**Excerpt provided**
_ _ _
[council] Conflicts of Interest

Sophia B sophiabekele at gmail.com
Mon Jan 23 23:34:13 UTC 2006

I agree with your thoughts Bret and definitly with Ross.  Transparency is
the way we should go.

However, I believe that 'Transparency' is an over sighting function over
something, therefore I suggest that we ask these questions as we build our
road map over transparency:

'what' are we over sighting i.e conflict of interest, issues of disclosure ?

'who" we are also protecting,  i.e public interest, constituency etc…

'why" are we doing it,  i.e to protect interest, to preserve confidence.

If I am to understand what we are doing, within GNSO council, *is our
concern about our activities with the constituencies and the apparent
conflicts that might surface with our public service responsibilities? * If
so, it still is a conflict of interest issue, despite that we say it is not.
The challenge we have then, is the difficulties that arise from the
generally laudable effort to apply one set of rules (COI) across, yet
recognize the *unique mission and role of ICANN, as an 'interest' based org*
.  Given this scenario, for lack of COI policy, I would perhaps suggest to
develop a "Disclosure and Transparency" guidelines within some sort of
of  "Code of Ethics".

If it is critical to maintain public confidence that GNSO's ethics standards
and practices ensure that all potential conflicts of interest are being
managed or eliminated, then I suggest the following consideration within the
realm of *disclosure:*

Determine *whether and what* type of disclosure should be required:

1) does GNSO know enough to prevent and manage conflicts of interest?

2) do those who would be directly affected by such interests
i.econstituencies have the information necessary to make informed

3) does the public have access to sufficient information to maintain public
confidence in the integrity of GNSO's work?
_ _ _
**Document and screenshot pointing entries**

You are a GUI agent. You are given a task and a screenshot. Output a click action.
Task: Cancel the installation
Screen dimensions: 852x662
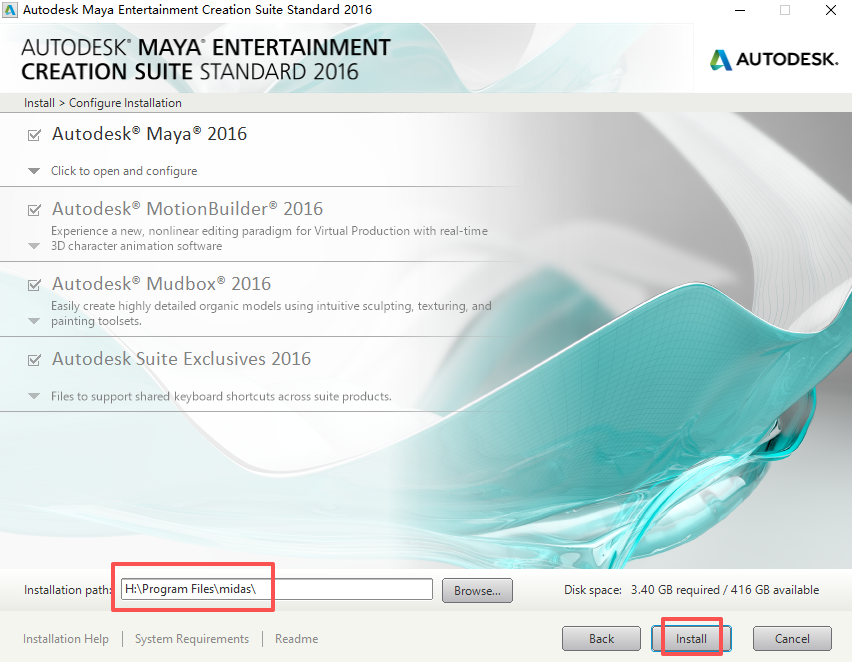pos(792,639)
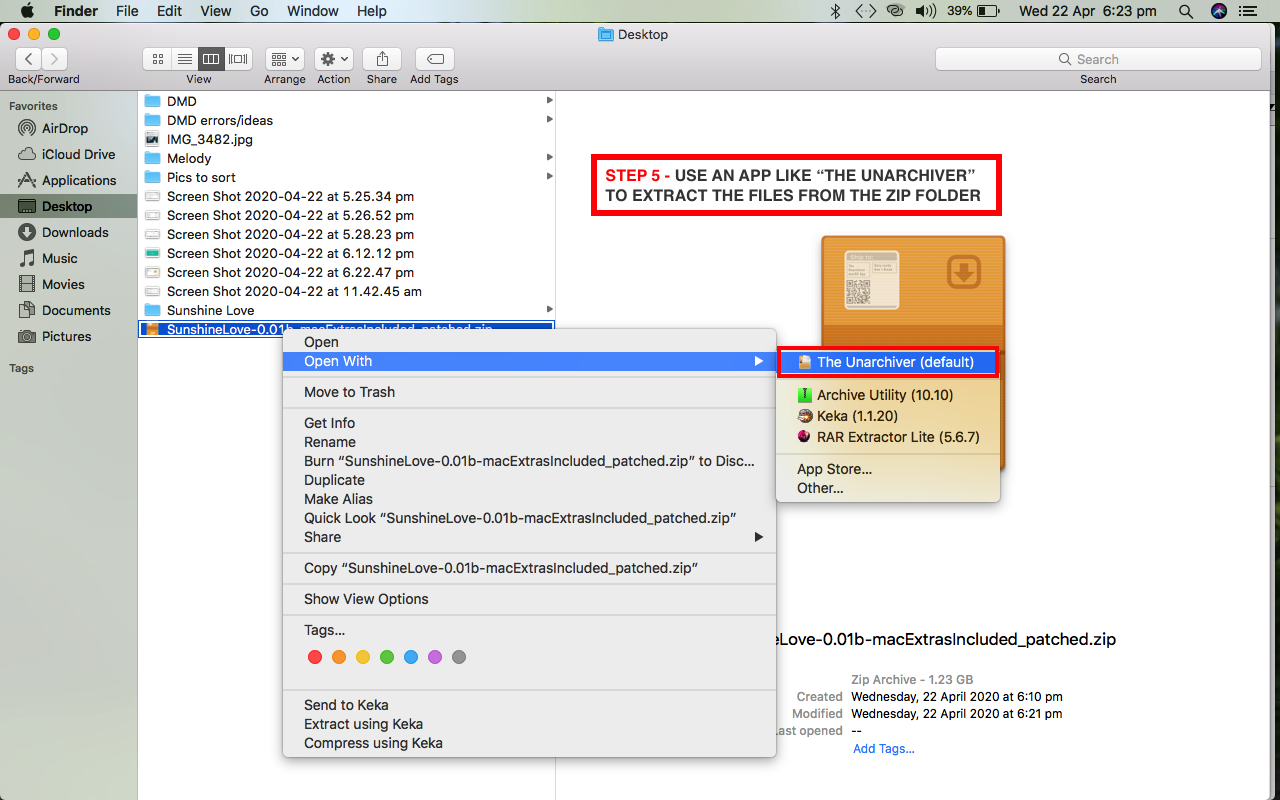Choose Extract using Keka
This screenshot has height=800, width=1280.
point(363,724)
_ _ _
**Stated goal**
Print the passage of the conflicts of interest post from "However, I believe" up to and including "say it is not.".

**Solution to the problem**
However, I believe that 'Transparency' is an over sighting function over
something, therefore I suggest that we ask these questions as we build our
road map over transparency:

'what' are we over sighting i.e conflict of interest, issues of disclosure ?

'who" we are also protecting,  i.e public interest, constituency etc…

'why" are we doing it,  i.e to protect interest, to preserve confidence.

If I am to understand what we are doing, within GNSO council, *is our
concern about our activities with the constituencies and the apparent
conflicts that might surface with our public service responsibilities? * If
so, it still is a conflict of interest issue, despite that we say it is not.